§ THE TASK
If a line below contains the string "computer", copy it out.

§ Stored data
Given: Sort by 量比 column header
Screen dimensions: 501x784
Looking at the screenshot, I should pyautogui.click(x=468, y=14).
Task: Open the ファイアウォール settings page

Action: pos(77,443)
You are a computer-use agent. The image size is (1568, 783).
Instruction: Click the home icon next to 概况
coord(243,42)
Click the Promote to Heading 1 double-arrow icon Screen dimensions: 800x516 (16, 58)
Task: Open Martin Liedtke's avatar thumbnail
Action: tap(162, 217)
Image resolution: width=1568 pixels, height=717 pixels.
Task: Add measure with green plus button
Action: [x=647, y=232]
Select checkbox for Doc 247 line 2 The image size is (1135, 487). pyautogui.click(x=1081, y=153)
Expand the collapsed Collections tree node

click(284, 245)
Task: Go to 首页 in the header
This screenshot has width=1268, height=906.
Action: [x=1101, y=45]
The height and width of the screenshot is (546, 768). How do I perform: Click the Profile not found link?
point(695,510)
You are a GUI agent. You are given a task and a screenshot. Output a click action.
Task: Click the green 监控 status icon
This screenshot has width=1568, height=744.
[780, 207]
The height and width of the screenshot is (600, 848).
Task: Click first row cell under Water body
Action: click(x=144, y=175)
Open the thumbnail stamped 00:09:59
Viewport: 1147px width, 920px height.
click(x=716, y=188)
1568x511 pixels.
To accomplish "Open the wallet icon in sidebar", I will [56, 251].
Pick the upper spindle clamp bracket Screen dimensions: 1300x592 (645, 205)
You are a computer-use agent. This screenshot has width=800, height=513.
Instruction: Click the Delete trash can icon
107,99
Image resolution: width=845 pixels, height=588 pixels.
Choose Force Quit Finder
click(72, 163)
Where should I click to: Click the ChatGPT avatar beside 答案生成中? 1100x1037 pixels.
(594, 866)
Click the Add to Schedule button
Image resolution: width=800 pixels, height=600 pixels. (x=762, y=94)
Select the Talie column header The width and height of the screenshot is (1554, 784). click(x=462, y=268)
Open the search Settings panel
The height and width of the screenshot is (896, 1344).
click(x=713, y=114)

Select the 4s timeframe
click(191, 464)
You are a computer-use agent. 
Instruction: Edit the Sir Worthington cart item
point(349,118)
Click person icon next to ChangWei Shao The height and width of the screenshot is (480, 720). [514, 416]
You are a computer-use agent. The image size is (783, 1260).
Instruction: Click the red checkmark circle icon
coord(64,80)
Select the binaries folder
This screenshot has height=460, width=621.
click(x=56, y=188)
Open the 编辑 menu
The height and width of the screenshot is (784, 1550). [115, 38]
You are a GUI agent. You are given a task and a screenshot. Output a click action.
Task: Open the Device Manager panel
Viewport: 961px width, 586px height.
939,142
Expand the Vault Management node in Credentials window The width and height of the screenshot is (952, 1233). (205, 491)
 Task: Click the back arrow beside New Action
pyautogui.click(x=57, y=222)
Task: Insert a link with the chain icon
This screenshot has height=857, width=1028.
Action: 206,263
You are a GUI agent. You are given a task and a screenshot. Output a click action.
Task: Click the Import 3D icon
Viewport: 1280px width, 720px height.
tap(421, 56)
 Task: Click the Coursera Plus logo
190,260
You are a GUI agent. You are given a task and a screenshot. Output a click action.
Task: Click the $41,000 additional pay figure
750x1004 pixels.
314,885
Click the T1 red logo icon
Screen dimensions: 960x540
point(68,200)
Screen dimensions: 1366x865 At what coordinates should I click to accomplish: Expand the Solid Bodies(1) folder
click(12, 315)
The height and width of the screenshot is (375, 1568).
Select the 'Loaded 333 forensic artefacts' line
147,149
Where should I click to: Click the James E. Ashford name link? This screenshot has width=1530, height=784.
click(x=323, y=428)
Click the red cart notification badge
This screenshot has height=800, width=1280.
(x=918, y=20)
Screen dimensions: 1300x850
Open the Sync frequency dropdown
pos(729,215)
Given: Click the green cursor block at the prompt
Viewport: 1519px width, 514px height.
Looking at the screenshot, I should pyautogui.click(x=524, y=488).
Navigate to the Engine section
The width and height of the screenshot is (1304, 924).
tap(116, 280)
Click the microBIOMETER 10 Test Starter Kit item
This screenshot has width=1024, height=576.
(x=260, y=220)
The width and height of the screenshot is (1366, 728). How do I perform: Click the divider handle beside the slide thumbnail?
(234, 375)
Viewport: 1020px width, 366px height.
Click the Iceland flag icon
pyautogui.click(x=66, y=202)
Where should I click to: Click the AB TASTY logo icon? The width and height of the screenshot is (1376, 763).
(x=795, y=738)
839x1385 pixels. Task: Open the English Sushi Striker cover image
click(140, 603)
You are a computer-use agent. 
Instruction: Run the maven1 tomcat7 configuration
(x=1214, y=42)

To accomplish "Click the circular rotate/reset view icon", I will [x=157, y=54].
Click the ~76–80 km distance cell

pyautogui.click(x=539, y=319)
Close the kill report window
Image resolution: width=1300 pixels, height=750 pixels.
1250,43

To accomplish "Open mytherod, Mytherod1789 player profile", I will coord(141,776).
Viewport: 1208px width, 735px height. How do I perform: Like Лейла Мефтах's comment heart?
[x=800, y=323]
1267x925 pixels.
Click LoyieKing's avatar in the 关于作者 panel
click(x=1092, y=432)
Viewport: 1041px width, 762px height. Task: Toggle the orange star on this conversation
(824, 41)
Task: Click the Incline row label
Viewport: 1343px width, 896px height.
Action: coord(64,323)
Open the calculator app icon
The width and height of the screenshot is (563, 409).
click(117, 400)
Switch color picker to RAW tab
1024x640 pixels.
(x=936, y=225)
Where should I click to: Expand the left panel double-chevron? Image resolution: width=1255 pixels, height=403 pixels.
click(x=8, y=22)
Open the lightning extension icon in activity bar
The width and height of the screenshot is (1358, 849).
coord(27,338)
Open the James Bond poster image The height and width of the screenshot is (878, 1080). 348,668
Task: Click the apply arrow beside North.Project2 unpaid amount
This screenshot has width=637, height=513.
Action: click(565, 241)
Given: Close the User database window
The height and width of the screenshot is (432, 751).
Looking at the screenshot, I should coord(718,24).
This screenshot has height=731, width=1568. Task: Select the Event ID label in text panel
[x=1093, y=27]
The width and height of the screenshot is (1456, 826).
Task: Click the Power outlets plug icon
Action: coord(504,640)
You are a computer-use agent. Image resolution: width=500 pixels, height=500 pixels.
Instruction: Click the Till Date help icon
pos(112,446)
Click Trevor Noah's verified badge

§ YOUR SOLUTION
You are a computer-use agent. The image size is (1568, 783).
You are a computer-use agent. This screenshot has width=800, height=513.
You are a computer-use agent. 
You are a computer-use agent. The image size is (783, 1260).
You are a computer-use agent. 
You are a computer-use agent. Image resolution: width=500 pixels, height=500 pixels.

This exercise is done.